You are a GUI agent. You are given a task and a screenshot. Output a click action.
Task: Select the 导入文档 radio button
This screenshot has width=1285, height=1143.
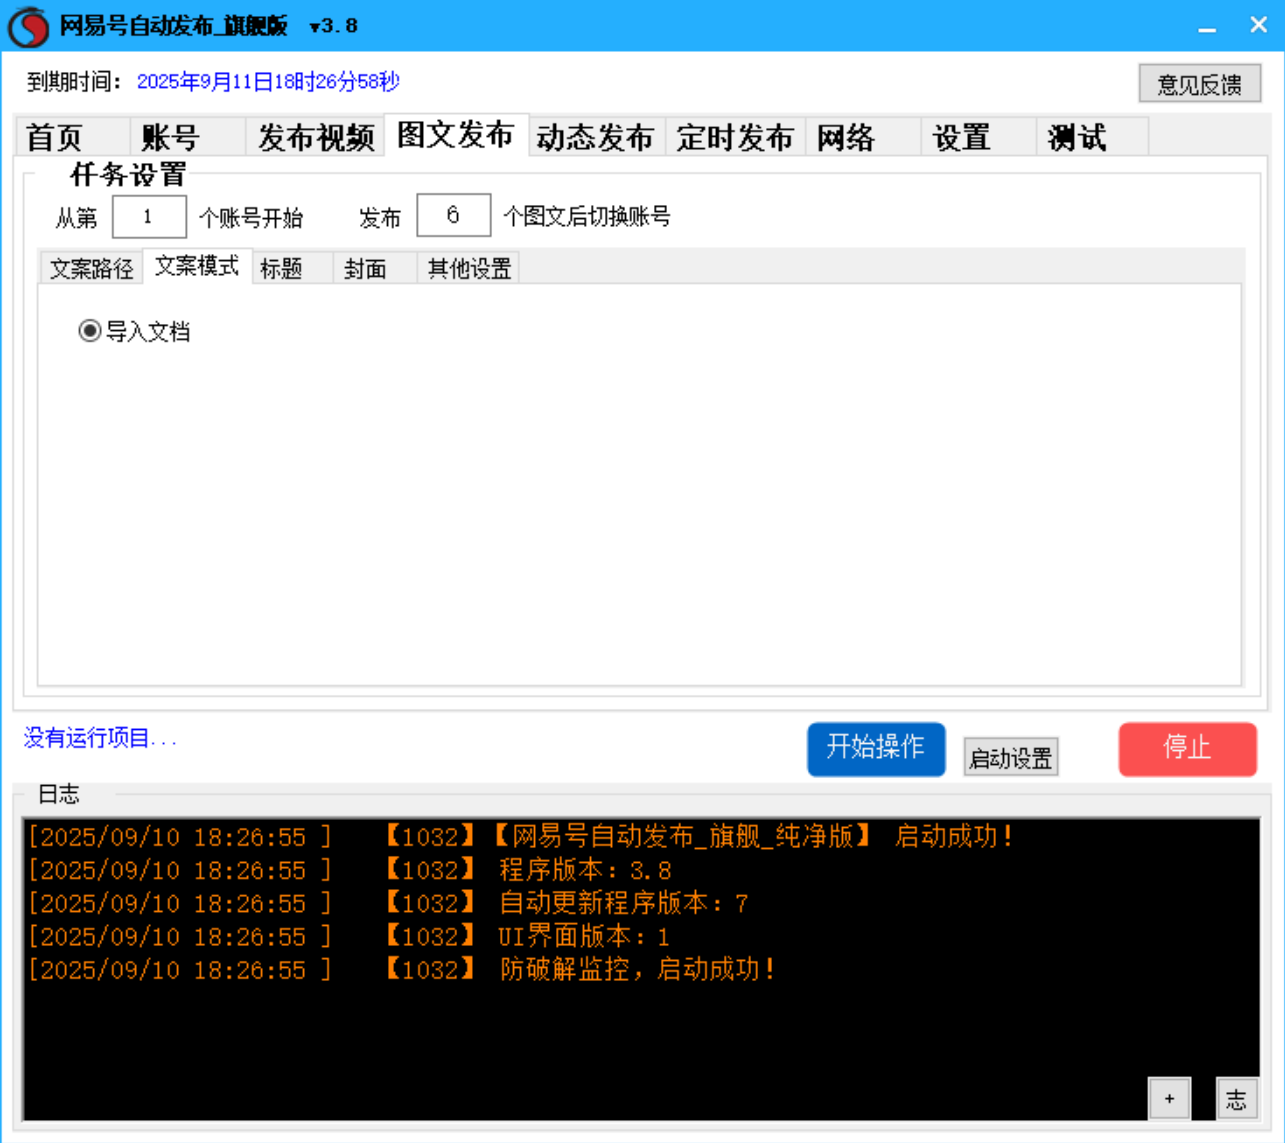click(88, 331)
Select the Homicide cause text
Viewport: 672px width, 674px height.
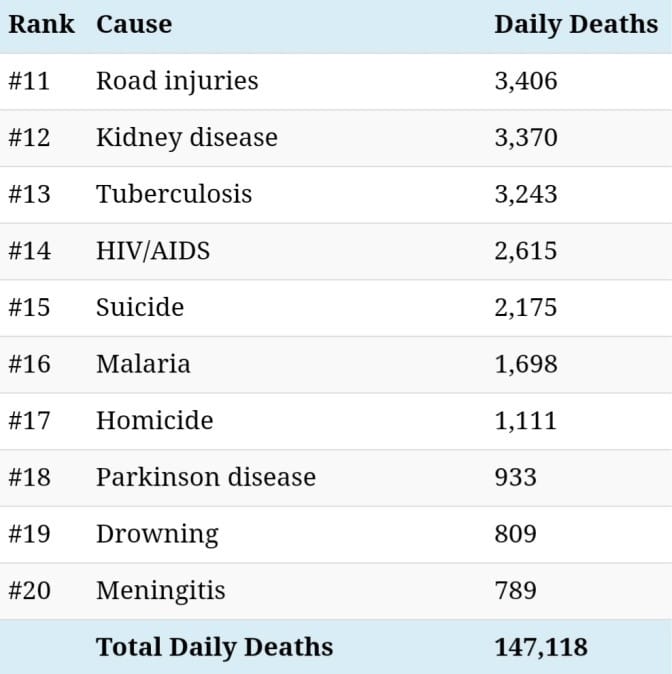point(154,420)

- **Task objective**
Output the entries above exactly. Do not include the pictures.

- **Answer for the task**
You are a GUI agent. You are given a task and a screenshot. Output a click action.
Task: Select the 导入文档 radio button
This screenshot has width=1285, height=1143.
click(88, 331)
Select the Homicide cause text
Viewport: 672px width, 674px height.
point(154,420)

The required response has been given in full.